Спорить с женщиной, открывшей[362] пенициллин и давшей мощный толчок генетике как науке, ныне никто не осмеливался. Хобби немного непривычное для женщины – конструирование огнестрельного оружия. Попаданец успел потерять к нему интерес, а вот дочь к сегодняшнему дню имела в этой области более сотни патентов.

– Пошли, деда, – потянул Фред за рукав, прерывая размышления, – мама к столу звала, тебе ещё помыться нужно.

За столом привычный негромкий гомон, никакой светскости нет и в помине.

– Что там дядя Фред? – Поинтересовалась Кэйтлин, кивком поблагодарив ещё очень бодрую Женевьеву, хлопотавшей около своей девочки.

– В Индию собрался, – прожевав, ответил Алекс, – после смерти Скобелева наследники Тартарию на куски делят. Нужен какой-то духовный лидер, который не даст перерасти делёжке в кровавую вакханалию.

– Империя ненадолго пережила своего императора, – флегматично пробасил Глеб.

– Может и переживёт, – пожал плечами Фокадан, – у них это мирно как-то идёт. Пока, по крайней мере. Единственно – каждый из больших и малых народов требует себе личного правителя из числа потомков Скобелева.

– Михаил Григорьевич знатно постарался в своё время, – хохотнул Глеб, – сколько у него потомков? Сотни две?

– Больше. И всё равно не хватает, – засмеялся в ответ Алекс, – в одной только Индии тысячи народов и всем позарез нужны его потомки! Вроде как благословение Бога с ними. Но вообще есть шанс, что Тартария сохранится, хотя и больше на бумаге. Законы общие – пусть и с поправкой на национальные особенности. Таможенных барьеров между отдельными княжествами нет.

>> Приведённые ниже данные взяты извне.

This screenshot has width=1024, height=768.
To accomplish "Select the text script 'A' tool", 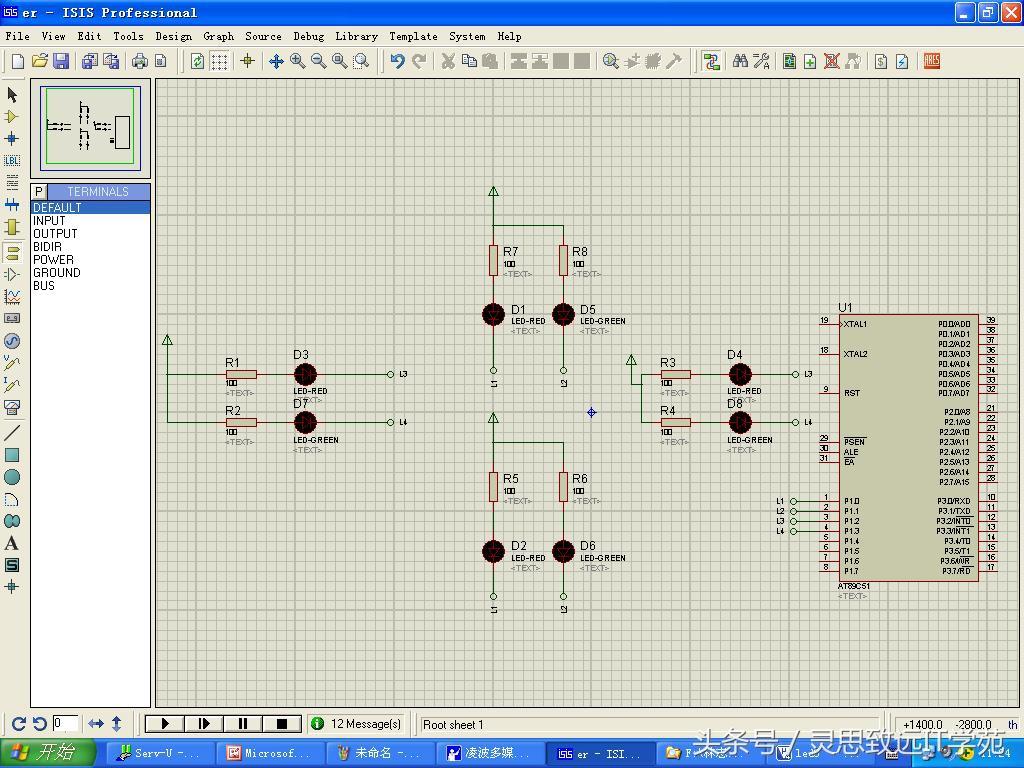I will click(x=12, y=543).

– Только на потомках Скобелева и держится, – сказал дочь, – да пожалуй, на казаках. Сколько их сейчас в Тартарии? Больше миллиона?

– Много больше, – отозвался Алекс, – они там привилегированное сословие, этакие кшатрии[363] над кшатриями и отчасти даже немного брахманы[364]. Они в расколе не заинтересованы, не успели пока толком укорениться.

– Не успели, а уже в Австралию лезут? – Усмехнулась Джина. – Народ такой, – пояснил Глеб, – неугомонные. Как ты там говорил, отец? Пассионарность[365], да? На подъёме у них пассионарность и как водится – недовольных полно. Не недовольных даже, а вождей переизбыток. Некоторые из них с Советом Атаманов так разругались, что в Азии им ныне не рады.